Under the joint resolution, hospitals would have to report how often they conduct sexual assault exams and how many SANEs they employ, as well as what support they offer to nurses that want to become certified.
It would also gather data from the Kentucky Board of Nursing and the Kentucky Association of Sexual Assault Programs, as well as any complaints received by the Attorney General’s Office of Victim Advocacy.
Stevenson said this data would likely show where the gaps in the system are, and indicate how future legislation could address those issues.
This is the latest in a years-long attempt to improve access to sexual assault services in Kentucky. After a state audit identified a backlog of more than 3,000 rape kits, Kentucky passed the 2016 Sexual Assault Forensic Evidence (SAFE) Act, which created new requirements for law enforcement, the state crime lab, hospitals and rape crisis centers to ensure rape kits were being processed in a timely manner.
It also created the designation of “SANE-Ready Hospitals,” which have a SANE available 24/7. Currently, only 11 of nearly 100 hospitals in the state are certified.
Stevenson said she hopes gathering data will show where resources are lacking — and where others can be redistributed.
“What I would ultimately love to see…is pockets of SANE nurses around the state,” she said, “so that when someone presents with an issue, there’s somebody that can be called and can reach that hospital pretty quickly.”
University of Louisville Hospital has been working on developing a system like that in Louisville, where SANEs could respond to any area hospital.

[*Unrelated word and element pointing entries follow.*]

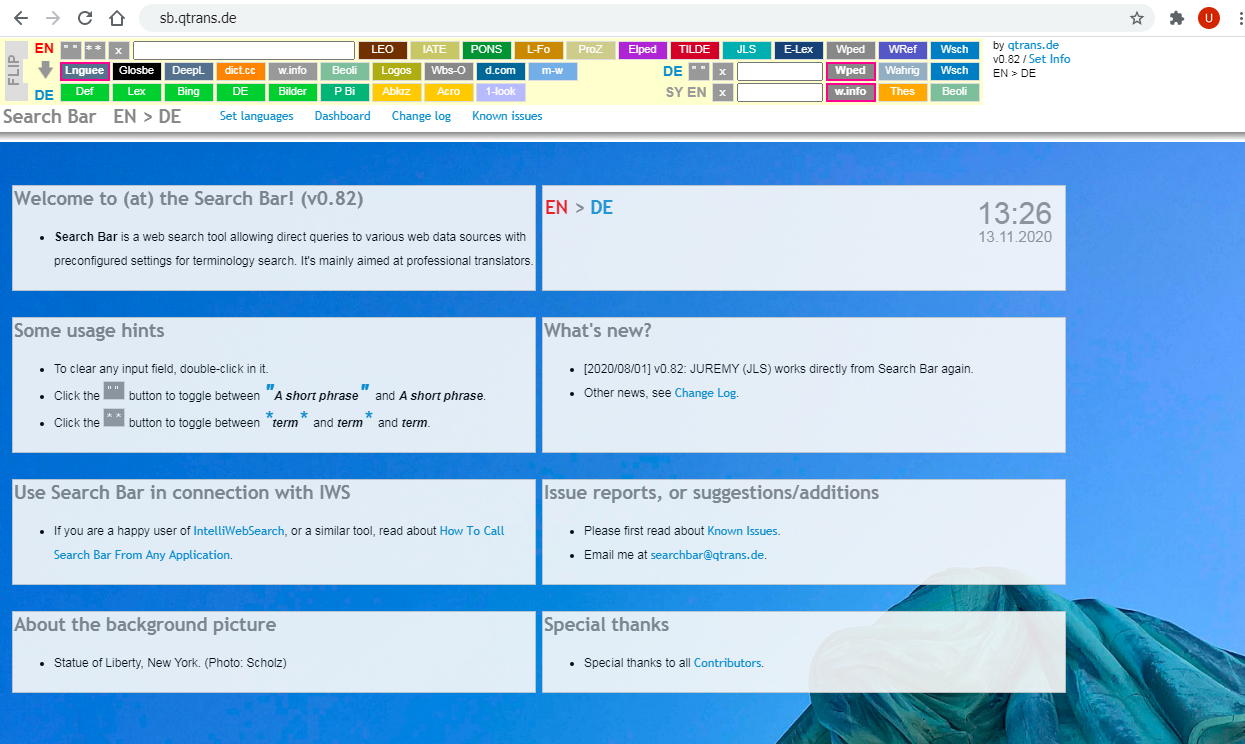
Task: Search with the TILDE source
Action: 694,49
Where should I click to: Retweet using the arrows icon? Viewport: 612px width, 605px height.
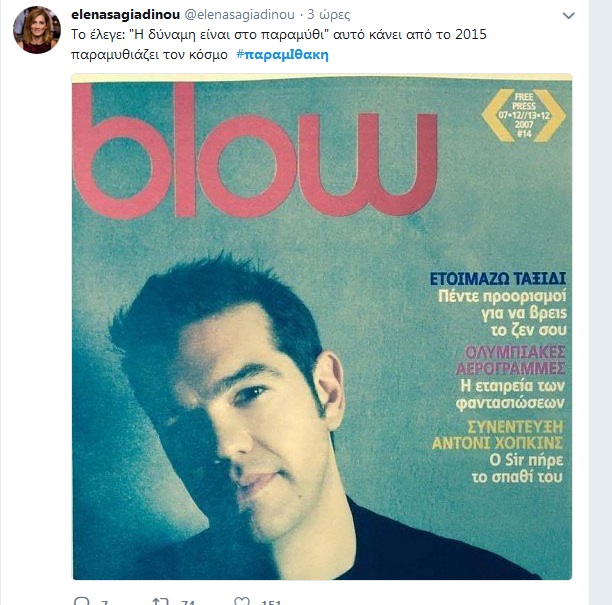coord(160,601)
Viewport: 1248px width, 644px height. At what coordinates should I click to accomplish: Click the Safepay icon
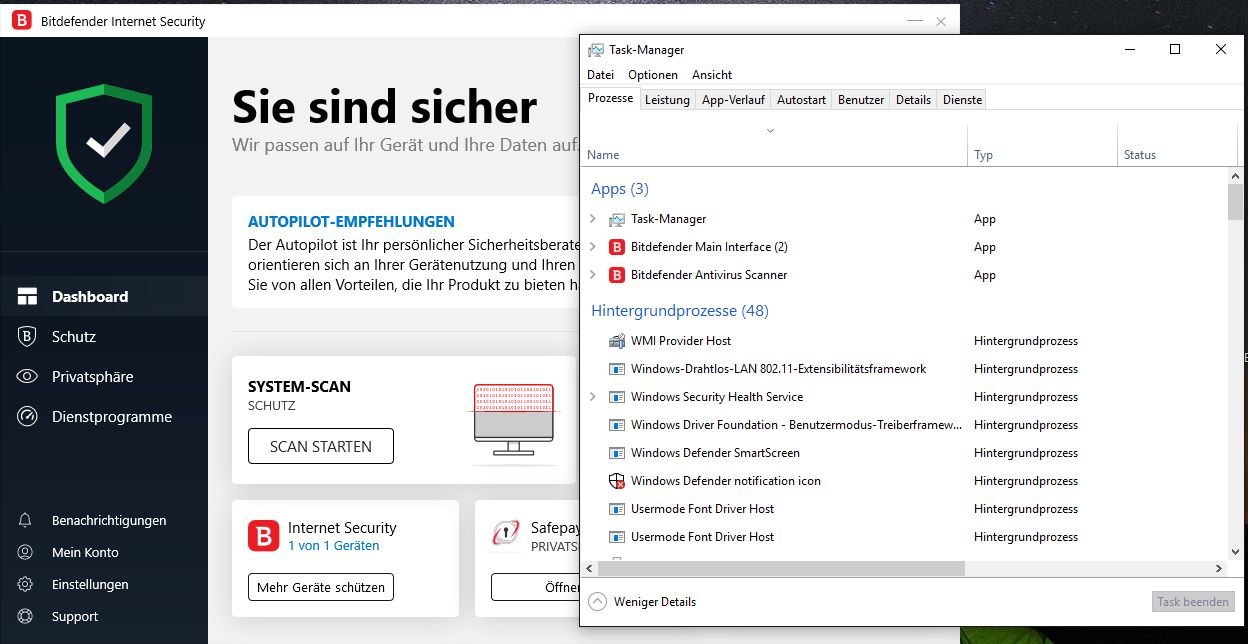pyautogui.click(x=504, y=533)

The Kentucky Hospital Association is also working on something similar, according to president Nancy Galvagni. She said her organization is working to have SANE-ready hospitals provide trained nurses “when possible” to perform the exams at hospitals that do not have a SANE on staff.
Galvagni did not respond to follow-up questions about the joint resolution requirements, but said that mandating a SANE in every hospital “is not realistic.”